#### [What the exercise asks]
Please continue the court excerpt on B&V's motion for a protective order over ESI discovery, picking up right after its final sentence.

Pursuant to Fed.R.Civ.P. 26(c), a “court may, for good cause, issue an order to protect a party or person from annoyance, embarrassment, oppression, or undue burden or expense[.]” The decision to enter a protective order is within the court’s discretion.[10] In fact, the Supreme Court recognizes that “[t]he trial court is in the best position to weigh fairly the competing needs and interests of parties affected by discovery. The unique character of the discovery process requires that the trial court have substantial latitude to fashion protective orders.”[11] Despite this broad discretion, “a protective order is only warranted when the movant demonstrates that protection is necessary under a specific category set out in Rule 26(c).”[12] In addition, the party seeking a protective order bears the burden of establishing good cause.[13] To do this, the movant must make “a particular and specific demonstration of fact, as distinguished from stereotyped and conclusory statements.”[14] Additionally, courts are “mindful that the discovery rules are also subject to the injunction of Rule 1 that they be construed to secure the just, speedy, and inexpensive determination of every action.”[15]

In this case, B&V seeks protection from conducting a new search in Documentum for ESI that existed at the time of the July 2010 data harvest relating to the original JBR installations. B&V also requests protection from searching Documentum in the manner suggested by Defendants for ESI related to the original installation and remediation projects that were added to Documentum after the July 2010 harvest. Moreover, B&V argues that protection is necessary from harvesting data from custodian hard drives it has not designated and in the manner Defendants propose to search such hard drives. Finally, B&V requests protection from producing interim accounting ESI from B&V’s Accounting and Field Management System.

A. Production of ESI in Documentum

Defendants request B&V to search Documentum for data that existed prior to the July 2010 harvest using search terms other than or in addition to those used in the MTI litigation. However, the parties’ proposed search terms for this search and all other disputed ESI data searches described herein differ among themselves-each party proposes their own search terms.[16] Defendants also request B&V to run their respective search terms through Documentum databases for information added after the July 2010 harvest relating to the original installation and remediation projects. B&V opposes using both Defendants’ respective search terms and proposes its own list.

#### [Provided material]
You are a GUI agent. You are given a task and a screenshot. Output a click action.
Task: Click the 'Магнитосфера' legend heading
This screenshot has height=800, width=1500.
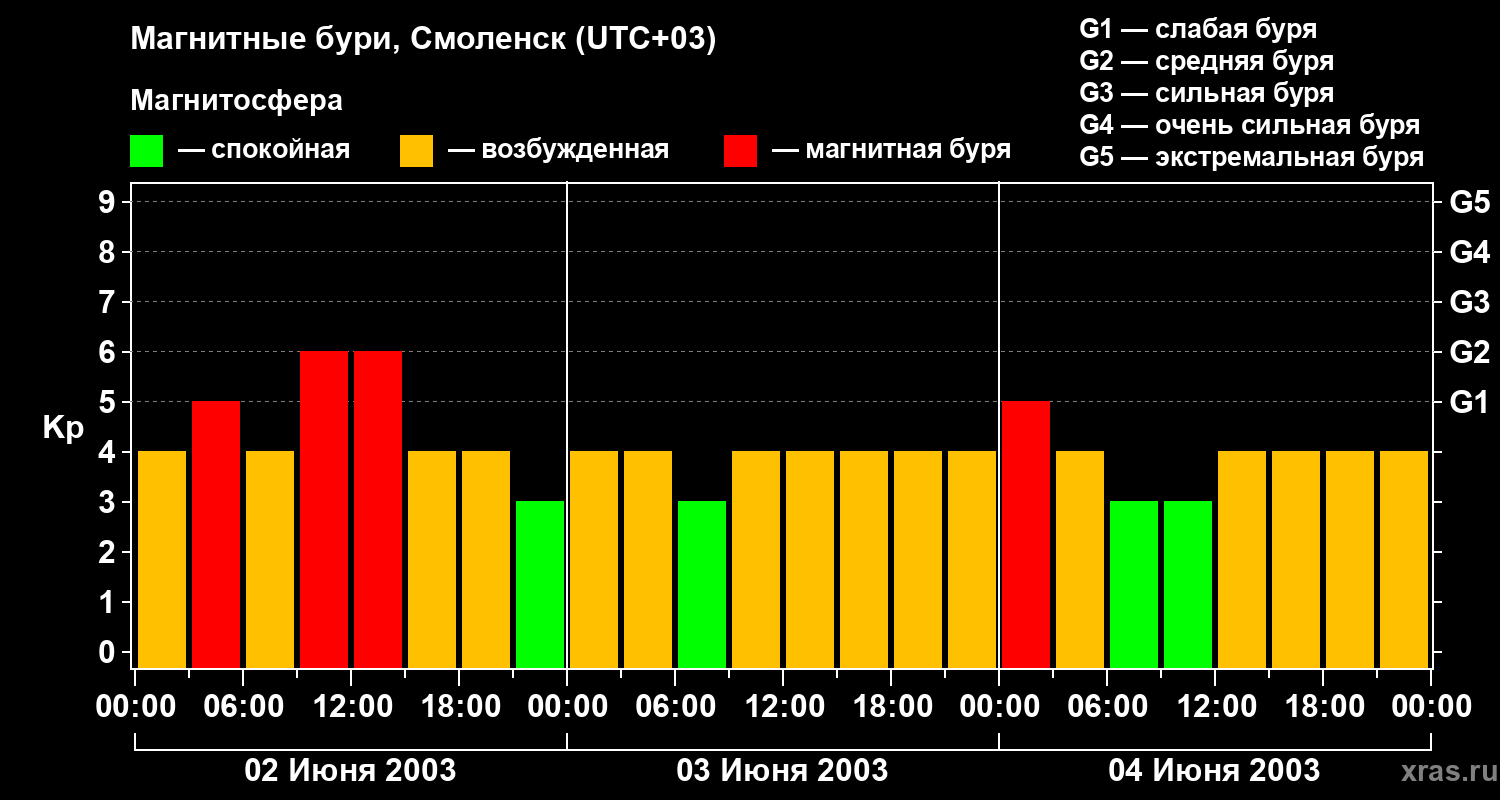(x=237, y=101)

#### [Exercise result]
Beginning with the pre-July 2010 data, B&V argues that it has already produced over 350 gigabytes from Documentum relating to the original JBR installation making it unreasonable and excessively expensive to conduct further searches. B&V purports that the 350 gigabytes of data is more than sufficient and reasonable to comprise its ESI production involving B&V’s and MTI’s performance on the JBR projects, the “occurrence, ” and the resulting damages. In addition, B&V asserts that some of the search terms (e.g. “calculations, ” “contingency, ” “contract, ” or “credit”) are unduly broad with little prospect of returning substantive data. B&V argues that Defendants’ search terms would lead to unnecessary costs and duplicative document production. B&V is unable to give an estimate of costs of producing data using Defendants’ respective search terms but expects it would be several hundred thousand dollars. B&V does state that it spent approximately $600, 000 for the production, storage, and privilege review of ESI in the MTI litigation.

In the alternative to resolving the search term differences for pre-July 2010 data, B&V proposes shifting some of the costs to Defendants. B&V offers to produce the Documentum databases in their entirety after privileged material and work product is removed and after a clawback agreement is in place. Defendants would then pay for all costs associated with the additional production arising from Defendant’s allegedly expansive search terms.

Turning next to Defendants’ post-July 2010 data request, B&V is willing to harvest this data from Documentum but only to the extent of using reasonable search terms agreed upon by all parties. B&V has agreed to use some, but not all, of Defendants’ proposed search terms. B&V asserts that its own proposed search terms are sufficiently broad to comply with its obligations under the Federal Rules. At their last meet-and-confer conference, B&V purports that it offered to run the Property Insurers’ ...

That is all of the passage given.